Zoom may be the most obvious beneficiary of this renewed interest, but they are not the only winners. For example, businesses like medio.link that provide more targeted video conferencing services are also seeing the benefits. Their NHS video conferencing service is now more important than ever, enabling healthcare workers to consult with one another remotely. As essential workers and the people who are most exposed to this infectious disease, it is important that reliable video conferencing services that are suitable for relaying sensitive data are available.
Don’t Get Caught in the Bubble
Having seen Zoom’s success, many other tech businesses that currently offer messaging services without video conferencing have added the feature in recent weeks. Others have beefed up their existing video conferencing capabilities so that they are able to support a higher number of simultaneous users and deliver a generally more robust service. Zoom is still the name that is on everyone’s lips, but it isn’t the only option.

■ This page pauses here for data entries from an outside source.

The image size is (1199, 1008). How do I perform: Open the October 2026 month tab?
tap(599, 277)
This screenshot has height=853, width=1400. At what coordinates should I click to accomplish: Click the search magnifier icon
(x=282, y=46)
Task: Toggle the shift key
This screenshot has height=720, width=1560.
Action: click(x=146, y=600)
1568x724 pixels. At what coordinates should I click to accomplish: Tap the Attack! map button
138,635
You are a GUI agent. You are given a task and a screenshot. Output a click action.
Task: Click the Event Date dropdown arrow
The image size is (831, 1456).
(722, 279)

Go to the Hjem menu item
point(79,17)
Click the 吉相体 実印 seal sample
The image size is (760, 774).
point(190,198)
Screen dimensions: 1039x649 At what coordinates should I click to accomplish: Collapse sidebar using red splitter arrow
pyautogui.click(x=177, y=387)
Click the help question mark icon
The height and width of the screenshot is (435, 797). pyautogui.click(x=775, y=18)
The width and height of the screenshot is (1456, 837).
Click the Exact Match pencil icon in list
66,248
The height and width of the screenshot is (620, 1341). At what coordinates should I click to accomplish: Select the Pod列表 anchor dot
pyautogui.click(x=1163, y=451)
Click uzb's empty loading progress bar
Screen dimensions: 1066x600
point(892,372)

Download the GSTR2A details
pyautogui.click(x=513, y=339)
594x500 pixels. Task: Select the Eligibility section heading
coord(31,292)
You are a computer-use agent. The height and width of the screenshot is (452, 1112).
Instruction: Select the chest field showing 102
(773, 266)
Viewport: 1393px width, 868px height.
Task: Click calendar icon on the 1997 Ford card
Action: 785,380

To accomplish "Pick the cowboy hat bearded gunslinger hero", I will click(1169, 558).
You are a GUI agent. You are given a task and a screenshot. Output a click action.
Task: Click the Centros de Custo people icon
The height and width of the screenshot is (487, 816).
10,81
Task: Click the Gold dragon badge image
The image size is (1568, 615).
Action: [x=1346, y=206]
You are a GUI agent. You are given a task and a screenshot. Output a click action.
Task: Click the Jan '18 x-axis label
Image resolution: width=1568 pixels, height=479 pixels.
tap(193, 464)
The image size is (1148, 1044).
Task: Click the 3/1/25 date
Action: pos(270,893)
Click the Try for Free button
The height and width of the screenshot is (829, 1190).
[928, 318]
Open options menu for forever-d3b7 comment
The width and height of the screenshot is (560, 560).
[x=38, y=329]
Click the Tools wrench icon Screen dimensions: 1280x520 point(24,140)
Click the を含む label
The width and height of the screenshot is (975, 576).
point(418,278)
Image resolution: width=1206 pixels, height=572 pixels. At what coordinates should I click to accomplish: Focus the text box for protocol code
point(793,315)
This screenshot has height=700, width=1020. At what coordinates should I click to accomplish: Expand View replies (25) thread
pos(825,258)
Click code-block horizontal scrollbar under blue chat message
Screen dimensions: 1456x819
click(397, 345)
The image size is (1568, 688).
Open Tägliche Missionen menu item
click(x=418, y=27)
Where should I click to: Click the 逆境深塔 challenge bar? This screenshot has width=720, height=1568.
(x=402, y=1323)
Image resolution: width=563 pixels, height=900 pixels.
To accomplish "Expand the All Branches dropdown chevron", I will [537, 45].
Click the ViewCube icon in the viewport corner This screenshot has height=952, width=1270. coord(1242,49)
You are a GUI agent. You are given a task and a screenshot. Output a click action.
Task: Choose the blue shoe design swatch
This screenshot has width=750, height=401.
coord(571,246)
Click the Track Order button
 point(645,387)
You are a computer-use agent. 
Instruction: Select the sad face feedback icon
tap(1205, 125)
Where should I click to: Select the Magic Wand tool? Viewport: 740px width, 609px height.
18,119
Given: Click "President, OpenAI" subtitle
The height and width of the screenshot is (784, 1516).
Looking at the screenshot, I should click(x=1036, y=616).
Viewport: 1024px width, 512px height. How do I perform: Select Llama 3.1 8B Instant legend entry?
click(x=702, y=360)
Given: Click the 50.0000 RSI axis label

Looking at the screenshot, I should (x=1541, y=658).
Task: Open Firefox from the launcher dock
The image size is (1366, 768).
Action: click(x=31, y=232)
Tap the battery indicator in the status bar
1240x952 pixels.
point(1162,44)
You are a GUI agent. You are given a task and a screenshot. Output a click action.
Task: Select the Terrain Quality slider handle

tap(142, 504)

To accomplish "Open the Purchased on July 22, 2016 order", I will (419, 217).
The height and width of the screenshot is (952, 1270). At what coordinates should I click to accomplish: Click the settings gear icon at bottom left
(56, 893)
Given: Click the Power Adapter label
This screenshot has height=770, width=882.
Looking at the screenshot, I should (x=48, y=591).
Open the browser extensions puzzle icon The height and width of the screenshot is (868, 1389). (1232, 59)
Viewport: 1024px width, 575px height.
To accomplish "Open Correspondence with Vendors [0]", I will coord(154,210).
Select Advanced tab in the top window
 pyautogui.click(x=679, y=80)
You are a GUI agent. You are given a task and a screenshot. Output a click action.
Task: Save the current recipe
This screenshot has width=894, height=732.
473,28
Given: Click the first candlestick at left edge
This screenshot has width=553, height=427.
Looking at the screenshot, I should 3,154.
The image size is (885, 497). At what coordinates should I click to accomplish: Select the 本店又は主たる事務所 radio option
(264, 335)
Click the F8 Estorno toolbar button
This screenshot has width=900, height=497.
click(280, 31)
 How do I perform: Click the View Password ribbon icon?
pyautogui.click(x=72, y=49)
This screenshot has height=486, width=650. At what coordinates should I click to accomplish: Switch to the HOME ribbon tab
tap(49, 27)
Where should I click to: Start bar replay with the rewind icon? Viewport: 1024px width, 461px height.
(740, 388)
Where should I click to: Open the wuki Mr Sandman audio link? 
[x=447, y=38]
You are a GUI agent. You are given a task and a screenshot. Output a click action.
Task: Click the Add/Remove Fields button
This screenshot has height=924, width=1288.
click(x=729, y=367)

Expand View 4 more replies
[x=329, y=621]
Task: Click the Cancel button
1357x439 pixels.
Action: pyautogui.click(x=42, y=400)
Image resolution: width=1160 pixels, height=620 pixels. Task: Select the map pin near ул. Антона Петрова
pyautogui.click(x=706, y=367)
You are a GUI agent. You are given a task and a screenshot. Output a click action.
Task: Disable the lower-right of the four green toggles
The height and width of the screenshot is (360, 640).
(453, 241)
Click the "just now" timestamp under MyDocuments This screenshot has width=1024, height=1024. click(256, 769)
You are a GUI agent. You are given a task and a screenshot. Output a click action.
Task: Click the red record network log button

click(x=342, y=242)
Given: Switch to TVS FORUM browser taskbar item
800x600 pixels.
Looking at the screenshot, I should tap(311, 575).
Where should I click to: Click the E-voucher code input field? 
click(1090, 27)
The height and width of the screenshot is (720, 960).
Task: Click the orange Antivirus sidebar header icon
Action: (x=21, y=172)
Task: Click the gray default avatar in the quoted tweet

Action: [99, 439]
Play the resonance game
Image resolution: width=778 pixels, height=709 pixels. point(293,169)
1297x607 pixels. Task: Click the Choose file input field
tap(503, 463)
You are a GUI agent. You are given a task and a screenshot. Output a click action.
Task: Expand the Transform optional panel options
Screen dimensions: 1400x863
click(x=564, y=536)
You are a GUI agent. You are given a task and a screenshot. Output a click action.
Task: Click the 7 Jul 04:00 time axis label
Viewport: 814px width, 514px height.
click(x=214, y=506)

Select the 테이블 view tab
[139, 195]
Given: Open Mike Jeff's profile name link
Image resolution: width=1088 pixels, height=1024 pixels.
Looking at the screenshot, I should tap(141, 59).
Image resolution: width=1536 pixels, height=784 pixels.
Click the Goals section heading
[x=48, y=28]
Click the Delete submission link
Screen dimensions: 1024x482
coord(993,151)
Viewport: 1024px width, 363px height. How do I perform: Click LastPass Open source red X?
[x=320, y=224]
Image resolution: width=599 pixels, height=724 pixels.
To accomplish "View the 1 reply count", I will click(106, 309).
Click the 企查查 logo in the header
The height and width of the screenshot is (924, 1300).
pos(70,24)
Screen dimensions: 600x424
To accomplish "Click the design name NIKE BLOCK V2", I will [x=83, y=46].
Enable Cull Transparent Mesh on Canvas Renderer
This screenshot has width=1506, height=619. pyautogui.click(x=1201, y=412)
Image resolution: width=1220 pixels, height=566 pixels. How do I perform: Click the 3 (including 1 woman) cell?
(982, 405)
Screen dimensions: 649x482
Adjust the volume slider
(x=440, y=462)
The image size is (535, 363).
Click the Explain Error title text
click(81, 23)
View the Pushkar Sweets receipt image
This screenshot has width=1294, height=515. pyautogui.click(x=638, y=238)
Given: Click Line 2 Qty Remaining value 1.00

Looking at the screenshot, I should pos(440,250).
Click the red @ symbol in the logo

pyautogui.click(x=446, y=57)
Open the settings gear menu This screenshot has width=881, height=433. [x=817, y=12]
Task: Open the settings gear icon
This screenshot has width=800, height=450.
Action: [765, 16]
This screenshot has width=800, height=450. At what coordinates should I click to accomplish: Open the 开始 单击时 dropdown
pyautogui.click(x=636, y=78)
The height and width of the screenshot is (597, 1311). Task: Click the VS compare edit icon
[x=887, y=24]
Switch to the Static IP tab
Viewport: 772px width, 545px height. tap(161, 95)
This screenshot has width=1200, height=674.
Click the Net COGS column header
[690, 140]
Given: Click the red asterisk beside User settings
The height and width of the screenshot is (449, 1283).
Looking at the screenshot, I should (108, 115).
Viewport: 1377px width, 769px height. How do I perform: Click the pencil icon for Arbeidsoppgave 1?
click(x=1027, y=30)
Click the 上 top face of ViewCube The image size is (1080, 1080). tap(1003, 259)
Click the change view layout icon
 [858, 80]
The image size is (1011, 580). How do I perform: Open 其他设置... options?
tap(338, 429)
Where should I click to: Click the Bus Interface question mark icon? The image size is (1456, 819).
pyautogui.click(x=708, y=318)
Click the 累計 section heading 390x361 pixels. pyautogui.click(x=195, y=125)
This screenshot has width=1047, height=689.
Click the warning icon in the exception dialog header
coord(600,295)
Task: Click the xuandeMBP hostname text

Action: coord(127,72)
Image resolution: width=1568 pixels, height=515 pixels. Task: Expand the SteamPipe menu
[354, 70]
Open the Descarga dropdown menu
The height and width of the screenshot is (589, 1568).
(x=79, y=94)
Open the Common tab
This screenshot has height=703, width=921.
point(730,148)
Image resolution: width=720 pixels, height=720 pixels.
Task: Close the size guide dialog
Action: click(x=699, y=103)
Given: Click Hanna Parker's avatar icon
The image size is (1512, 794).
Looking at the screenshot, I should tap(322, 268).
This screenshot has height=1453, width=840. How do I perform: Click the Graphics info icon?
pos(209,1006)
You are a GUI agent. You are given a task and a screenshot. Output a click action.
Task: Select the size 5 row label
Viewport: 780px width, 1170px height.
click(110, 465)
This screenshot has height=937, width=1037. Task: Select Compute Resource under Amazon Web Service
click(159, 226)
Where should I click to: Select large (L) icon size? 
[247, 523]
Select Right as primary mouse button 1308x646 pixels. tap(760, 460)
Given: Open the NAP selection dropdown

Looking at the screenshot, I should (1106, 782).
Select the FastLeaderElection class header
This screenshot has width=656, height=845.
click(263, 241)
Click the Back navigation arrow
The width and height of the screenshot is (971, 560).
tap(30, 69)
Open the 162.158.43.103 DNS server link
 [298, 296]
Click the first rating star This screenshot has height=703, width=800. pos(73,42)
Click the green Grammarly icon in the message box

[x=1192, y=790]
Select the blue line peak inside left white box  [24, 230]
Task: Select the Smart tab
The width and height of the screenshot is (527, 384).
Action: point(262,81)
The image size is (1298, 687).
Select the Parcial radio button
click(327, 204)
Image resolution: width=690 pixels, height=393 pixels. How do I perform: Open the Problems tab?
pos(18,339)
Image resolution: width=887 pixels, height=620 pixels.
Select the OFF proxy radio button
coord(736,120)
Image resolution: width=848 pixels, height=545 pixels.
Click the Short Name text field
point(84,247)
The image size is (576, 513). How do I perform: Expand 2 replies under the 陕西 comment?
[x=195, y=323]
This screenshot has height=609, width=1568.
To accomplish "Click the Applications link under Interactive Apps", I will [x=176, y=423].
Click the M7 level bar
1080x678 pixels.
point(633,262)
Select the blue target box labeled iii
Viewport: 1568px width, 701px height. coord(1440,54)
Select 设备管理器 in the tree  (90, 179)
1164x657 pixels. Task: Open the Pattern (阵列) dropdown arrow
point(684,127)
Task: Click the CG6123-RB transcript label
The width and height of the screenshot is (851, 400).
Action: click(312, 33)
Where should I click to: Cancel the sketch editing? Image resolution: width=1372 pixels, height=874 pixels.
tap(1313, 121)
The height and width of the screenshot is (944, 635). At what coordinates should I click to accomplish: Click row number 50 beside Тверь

In fact, the rapid increase in interest over a very short space of time could be indicators of a bubble. When people see the share value of a business rising rapidly from a low point, they try to get in on the action. As more people pile in and start buying shares, the value is increased further. This presents two problems for investors, which we will discuss below.
Deciding Whether to Invest
The first problem is whether the value is sustainable. If the pandemic subsides in a year and demand for Zoom plummets, its share value will drop accordingly. Awareness of this fact leads to the second problem. Many of those buying Zoom stocks are looking to make short-term gains and will be selling their shares as soon as possible. This further destabilises the share value and is another factor to consider when deciding if an investment in video conferencing is right for you.
Investments always come with risks, and there are no guarantees. However, the video conferencing industry is likely to be a strong performer for the foreseeable future. Remember that Zoom is just one option and there are other alternatives out there worth considering.